Despite federal tax credits and incentives for plants adopting carbon capture, critics argue it remains an emerging technology that isn’t affordable beyond smaller pilot projects.

One notable example is the Kemper Project in Mississippi, intended to be a groundbreaking “clean coal” plant outfitted with carbon capture technology. However, after facing delays and costs exceeding $7.5 billion, the initiative was killed in 2017. State regulators directed the plant to switch to burning natural gas, abandoning the original plans for carbon capture.

Carbon capture and storage "is not yet ready for full-scale, economy-wide deployment, nor is there sufficient time to permit, finance, and build the CCS infrastructure needed for compliance by 2032," said Dan Brouillette, president of Edison Electric Institute, an association of investor-owned electric companies, in a written statement.

Supporters of carbon capture technology acknowledge those challenges but assert that it represents a necessary step towards reducing emissions.

"The EPA is requiring something that we know is physically feasible and technologically possible,” Hausman said.

“If plants decide that, ultimately, it’s too expensive for them, that’s telling us that those plants should close, and we should rely on other cleaner plants to provide that electricity instead.”

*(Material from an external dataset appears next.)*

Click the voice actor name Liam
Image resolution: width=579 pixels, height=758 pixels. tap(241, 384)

Contention over the EPA ruling

As demand for electricity rises with the increasing use of electric vehicles, heat pumps, air conditioning and the expansion of AI data centers, the need for reliable, clean energy is growing. However, the transition from fossil fuels to clean energy isn’t without contention, as climate activists and coal advocates clash over the best approach.

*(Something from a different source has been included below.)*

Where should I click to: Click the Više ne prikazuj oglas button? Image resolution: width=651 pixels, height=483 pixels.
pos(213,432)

When the EPA opened the floor for public comments on the proposed rules a year ago, more than 8,000 responses were submitted with some praising it and others voicing stern opposition.

On one hand, proponents say the EPA rule will improve air quality and public health without causing power disruptions. On the other hand, critics decry it, warning of strained electrical grids, rising utility costs and the impact on coal-dependent communities.

Republican attorneys general in 27 states have sued the EPA over the new rules.

Outgoing U.S. Sen. Joe Manchin, a Democrat from West Virginia and a well-known advocate of the coal industry, expressed concerns that these rulings would lead to premature closure of coal plants. He likened these latest regulations to "death by a thousand cuts” to America's fossil fuel industry, especially coal.

WASHINGTON, DC - Miners Protection Act sponsor Sen. Joe Manchin (D-WV) speaks at a United Mine Workers of America rally on the National Mall in September 2016.
WASHINGTON, DC - Miners Protection Act sponsor Sen. Joe Manchin (D-WV) speaks at a United Mine Workers of America rally on the National Mall in September 2016.

Wyoming and West Virginia are the top producers of coal in the U.S.

The U.S. Chamber of Commerce, a business lobbyist group, doesn’t think the country will be able to entirely replace coal-generated electricity with renewables, pointing out factors such as federal permitting delays, supply chain issues and construction challenges.

"The idea that America can quadruple its current renewables capability in the next 16 years is, at best, a stretch," according to the Chamber’s Global Energy Institute.

The EPA rebutted those concerns, assuring that the agency will provide safeguards and flexible measures to ensure the nation’s power grid isn’t disrupted in the case of such issues.

In a presentation on the final rule, the agency mentioned that it engaged with environmental justice groups and communities impacted by fossil fuel-fired power plants before making its final determination.

It concluded that the climate and health benefits of this rule “significantly outweigh” the compliance costs, according to the presentation.

“I think of these rules as a guardrail,” Hausman, the University of Michigan economist, said. “This kind of rule says no matter where we are in 10 years, no matter what's happening with those different fuel sources, we know that we're doing our best to decarbonize the sector.”